§ Goal of the exercise
Search the records for the string "computer", then copy each line where it appears.

§ Data records

════════════════

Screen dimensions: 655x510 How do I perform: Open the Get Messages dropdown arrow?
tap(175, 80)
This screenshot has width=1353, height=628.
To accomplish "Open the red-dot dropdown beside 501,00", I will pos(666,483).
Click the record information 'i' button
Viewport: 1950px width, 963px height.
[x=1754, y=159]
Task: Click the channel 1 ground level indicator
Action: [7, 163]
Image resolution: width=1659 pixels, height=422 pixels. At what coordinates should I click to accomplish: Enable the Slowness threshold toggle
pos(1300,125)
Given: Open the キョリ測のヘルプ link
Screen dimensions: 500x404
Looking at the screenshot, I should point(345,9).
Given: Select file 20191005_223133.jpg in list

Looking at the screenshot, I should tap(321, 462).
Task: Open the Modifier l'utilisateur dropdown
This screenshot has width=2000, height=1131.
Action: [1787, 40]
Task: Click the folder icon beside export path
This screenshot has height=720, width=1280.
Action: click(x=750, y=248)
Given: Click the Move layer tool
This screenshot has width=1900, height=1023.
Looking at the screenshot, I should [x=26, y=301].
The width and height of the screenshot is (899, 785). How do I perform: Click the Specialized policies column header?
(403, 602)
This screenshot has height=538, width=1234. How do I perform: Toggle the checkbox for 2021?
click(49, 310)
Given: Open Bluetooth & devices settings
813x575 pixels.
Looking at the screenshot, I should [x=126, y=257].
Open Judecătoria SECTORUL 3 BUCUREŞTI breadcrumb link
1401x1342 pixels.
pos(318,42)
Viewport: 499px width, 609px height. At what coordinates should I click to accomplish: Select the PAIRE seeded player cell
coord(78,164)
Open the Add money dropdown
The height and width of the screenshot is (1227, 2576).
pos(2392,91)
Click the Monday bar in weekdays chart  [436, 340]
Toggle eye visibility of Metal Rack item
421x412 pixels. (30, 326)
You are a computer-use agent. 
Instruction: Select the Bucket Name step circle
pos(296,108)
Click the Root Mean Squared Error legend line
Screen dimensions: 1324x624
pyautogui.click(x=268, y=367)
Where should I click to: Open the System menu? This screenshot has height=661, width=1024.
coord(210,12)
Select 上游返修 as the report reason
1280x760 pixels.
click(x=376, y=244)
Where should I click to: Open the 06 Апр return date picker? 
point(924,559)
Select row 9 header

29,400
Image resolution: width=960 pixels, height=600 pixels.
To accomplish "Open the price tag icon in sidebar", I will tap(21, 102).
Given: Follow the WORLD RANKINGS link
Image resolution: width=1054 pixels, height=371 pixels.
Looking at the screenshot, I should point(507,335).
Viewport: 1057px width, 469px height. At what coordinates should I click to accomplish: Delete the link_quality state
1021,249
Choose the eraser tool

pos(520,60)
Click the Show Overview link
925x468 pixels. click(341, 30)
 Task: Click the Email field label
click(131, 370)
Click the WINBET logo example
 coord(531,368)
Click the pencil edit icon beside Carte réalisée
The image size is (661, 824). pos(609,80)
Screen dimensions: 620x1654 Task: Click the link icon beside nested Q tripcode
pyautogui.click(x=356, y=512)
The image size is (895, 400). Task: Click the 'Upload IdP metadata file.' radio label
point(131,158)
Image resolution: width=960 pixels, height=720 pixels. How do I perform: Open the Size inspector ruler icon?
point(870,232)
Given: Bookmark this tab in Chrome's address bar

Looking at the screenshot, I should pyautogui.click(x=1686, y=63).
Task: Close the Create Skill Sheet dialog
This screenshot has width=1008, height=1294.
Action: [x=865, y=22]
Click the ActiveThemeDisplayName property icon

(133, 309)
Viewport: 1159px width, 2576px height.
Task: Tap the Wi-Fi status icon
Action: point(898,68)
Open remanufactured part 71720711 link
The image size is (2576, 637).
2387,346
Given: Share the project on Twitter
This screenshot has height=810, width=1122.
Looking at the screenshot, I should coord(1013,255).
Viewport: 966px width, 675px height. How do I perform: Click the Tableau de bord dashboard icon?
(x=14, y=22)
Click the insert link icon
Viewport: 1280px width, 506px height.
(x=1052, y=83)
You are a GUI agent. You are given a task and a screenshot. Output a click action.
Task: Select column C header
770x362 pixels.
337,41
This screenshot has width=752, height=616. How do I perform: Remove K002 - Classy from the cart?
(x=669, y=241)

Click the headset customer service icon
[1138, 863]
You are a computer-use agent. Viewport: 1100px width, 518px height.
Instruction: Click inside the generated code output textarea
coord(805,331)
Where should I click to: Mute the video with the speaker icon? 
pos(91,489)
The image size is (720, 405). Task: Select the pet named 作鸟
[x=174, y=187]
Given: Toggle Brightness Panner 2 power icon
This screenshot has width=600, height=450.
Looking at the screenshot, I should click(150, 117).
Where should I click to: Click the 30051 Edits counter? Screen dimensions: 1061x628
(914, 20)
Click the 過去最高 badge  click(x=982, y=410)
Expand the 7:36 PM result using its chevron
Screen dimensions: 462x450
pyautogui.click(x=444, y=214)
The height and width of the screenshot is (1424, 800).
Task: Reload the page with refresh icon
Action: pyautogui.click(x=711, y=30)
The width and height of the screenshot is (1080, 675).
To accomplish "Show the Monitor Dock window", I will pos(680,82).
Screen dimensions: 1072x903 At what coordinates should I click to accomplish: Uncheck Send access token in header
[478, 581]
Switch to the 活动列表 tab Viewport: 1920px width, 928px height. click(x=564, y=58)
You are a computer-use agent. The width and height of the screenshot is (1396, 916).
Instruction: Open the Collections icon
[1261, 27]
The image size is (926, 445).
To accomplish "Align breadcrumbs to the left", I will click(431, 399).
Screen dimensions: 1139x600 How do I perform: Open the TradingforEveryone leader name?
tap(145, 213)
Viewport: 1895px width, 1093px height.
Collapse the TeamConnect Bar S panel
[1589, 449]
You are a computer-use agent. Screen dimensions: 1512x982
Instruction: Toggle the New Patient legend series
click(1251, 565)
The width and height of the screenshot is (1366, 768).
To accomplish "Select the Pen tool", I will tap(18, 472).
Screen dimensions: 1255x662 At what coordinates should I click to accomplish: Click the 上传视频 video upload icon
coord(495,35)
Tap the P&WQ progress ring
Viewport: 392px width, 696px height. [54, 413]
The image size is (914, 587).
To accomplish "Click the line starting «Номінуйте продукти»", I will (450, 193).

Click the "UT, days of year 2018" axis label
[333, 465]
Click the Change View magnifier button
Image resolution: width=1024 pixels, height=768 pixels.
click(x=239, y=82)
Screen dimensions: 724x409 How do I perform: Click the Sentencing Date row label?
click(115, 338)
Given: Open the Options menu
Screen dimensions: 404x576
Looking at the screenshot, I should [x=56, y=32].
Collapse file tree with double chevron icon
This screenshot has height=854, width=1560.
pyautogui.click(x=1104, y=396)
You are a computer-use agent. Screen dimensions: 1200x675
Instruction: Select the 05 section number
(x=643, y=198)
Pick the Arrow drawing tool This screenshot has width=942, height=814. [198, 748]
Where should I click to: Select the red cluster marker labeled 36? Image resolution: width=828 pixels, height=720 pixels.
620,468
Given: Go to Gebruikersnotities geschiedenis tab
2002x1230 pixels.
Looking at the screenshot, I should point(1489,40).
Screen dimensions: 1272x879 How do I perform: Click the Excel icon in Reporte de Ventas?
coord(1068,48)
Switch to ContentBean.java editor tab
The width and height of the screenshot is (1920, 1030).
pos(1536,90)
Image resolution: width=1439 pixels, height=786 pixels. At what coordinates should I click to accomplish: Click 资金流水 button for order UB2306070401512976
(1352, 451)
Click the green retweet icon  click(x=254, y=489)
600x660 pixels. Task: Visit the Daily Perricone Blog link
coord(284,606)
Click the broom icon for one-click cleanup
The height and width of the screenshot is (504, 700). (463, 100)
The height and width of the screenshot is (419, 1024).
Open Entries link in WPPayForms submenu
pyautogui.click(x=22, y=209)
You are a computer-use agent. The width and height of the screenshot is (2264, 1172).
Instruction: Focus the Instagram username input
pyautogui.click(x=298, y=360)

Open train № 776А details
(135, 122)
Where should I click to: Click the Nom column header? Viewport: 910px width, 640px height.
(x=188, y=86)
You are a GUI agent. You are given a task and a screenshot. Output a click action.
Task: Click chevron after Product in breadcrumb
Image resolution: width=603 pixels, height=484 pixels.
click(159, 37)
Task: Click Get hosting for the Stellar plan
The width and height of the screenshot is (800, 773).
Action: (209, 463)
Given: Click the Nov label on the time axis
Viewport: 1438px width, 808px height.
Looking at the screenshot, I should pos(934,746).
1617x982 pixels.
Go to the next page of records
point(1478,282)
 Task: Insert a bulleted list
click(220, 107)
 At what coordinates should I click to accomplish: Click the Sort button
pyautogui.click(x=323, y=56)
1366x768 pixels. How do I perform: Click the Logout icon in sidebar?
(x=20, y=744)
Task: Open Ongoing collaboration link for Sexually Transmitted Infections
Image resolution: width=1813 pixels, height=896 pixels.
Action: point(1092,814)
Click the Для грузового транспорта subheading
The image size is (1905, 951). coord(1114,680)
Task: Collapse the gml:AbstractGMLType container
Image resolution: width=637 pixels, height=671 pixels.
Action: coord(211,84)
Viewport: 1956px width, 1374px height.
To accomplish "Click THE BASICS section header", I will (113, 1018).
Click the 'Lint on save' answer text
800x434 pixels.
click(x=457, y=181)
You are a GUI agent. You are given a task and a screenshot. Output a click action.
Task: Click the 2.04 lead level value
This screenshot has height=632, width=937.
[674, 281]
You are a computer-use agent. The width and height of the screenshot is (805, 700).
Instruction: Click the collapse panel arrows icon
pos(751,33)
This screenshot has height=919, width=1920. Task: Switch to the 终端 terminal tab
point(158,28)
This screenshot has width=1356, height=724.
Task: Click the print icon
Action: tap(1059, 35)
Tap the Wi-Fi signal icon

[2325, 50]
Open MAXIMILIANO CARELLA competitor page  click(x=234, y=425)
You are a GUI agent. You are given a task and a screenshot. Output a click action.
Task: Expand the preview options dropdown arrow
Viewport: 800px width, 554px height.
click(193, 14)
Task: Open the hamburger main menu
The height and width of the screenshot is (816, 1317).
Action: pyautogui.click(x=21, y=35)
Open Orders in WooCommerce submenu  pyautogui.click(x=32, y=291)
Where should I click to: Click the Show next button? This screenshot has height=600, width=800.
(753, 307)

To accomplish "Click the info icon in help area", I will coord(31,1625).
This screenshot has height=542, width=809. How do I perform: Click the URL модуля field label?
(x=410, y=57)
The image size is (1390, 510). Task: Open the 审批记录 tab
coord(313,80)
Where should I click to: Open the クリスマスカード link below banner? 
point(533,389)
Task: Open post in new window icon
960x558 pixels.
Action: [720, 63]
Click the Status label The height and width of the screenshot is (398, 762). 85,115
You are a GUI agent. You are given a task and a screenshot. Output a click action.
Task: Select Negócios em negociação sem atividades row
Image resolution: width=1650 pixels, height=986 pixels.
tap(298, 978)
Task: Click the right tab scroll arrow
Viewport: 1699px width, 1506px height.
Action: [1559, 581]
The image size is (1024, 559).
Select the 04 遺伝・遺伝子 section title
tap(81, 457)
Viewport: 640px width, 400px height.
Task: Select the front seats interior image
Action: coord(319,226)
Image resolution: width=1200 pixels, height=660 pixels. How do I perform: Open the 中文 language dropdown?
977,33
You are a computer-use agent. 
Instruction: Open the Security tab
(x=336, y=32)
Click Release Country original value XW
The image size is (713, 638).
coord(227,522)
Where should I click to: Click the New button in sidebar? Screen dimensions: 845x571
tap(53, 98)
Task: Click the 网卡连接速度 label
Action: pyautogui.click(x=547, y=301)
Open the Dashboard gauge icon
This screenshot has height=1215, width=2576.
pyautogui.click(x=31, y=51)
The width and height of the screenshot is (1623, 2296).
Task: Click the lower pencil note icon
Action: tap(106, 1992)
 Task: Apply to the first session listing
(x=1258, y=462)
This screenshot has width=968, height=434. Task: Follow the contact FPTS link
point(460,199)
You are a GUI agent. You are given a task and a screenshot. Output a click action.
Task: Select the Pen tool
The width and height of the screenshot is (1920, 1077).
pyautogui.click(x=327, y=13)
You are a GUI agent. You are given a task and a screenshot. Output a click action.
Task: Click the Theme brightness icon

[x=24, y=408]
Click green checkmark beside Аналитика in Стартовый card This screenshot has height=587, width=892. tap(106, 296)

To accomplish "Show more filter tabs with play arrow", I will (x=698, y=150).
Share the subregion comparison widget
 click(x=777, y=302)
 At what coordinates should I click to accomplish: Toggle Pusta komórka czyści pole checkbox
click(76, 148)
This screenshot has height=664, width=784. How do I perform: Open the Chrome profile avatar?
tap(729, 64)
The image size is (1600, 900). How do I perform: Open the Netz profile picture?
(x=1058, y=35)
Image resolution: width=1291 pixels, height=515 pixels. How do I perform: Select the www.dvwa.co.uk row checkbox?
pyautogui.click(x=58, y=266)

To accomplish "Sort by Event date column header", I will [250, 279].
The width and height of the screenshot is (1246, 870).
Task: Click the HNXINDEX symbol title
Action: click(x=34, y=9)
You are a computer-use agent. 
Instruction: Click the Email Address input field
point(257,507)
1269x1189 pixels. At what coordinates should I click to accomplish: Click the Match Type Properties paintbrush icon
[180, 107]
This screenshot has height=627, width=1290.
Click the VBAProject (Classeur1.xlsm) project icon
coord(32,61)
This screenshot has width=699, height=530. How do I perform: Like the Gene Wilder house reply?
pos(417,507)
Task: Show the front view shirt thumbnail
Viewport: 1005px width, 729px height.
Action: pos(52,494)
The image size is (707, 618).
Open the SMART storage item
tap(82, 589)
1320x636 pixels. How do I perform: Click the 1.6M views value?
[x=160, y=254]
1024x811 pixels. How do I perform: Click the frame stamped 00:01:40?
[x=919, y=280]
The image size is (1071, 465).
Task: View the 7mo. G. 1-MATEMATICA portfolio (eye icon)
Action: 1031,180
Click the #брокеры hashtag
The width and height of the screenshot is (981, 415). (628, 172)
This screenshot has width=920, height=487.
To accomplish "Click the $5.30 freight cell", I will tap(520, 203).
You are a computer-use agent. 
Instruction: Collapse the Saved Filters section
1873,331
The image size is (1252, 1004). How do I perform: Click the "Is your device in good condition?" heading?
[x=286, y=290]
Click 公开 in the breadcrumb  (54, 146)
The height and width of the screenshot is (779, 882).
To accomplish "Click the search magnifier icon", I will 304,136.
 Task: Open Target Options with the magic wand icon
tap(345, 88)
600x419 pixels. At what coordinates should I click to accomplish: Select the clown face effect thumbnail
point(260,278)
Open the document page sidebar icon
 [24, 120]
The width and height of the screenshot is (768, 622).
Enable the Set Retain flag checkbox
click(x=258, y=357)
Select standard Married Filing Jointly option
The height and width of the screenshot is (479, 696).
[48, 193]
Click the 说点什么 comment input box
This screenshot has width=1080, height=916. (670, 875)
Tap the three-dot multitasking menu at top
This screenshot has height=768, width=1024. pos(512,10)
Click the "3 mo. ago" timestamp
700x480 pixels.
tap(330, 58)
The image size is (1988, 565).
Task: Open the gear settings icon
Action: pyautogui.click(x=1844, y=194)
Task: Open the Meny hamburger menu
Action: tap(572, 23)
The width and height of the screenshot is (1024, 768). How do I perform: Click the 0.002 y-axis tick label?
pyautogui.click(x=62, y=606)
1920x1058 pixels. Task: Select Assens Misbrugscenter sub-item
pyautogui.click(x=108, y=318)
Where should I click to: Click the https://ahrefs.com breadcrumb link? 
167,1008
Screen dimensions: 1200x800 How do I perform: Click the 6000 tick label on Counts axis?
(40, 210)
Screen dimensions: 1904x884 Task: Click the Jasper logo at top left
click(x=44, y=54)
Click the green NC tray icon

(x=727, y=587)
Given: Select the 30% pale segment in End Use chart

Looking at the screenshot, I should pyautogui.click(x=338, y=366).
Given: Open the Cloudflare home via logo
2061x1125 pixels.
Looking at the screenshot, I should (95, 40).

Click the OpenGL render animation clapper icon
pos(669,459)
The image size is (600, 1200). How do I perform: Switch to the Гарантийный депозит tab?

════════════════

§ Answer for this exercise
You are a computer-use agent. 
You are a computer-use agent. Viewport: 1100px width, 518px height.
You are a computer-use agent. The width and height of the screenshot is (1396, 916).
You are a computer-use agent. Screen dimensions: 1512x982
You are a computer-use agent. Screen dimensions: 1200x675
You are a computer-use agent. The width and height of the screenshot is (2264, 1172).
You are a computer-use agent. The width and height of the screenshot is (805, 700).
You are a computer-use agent. 
You are a computer-use agent. 
You are a computer-use agent. 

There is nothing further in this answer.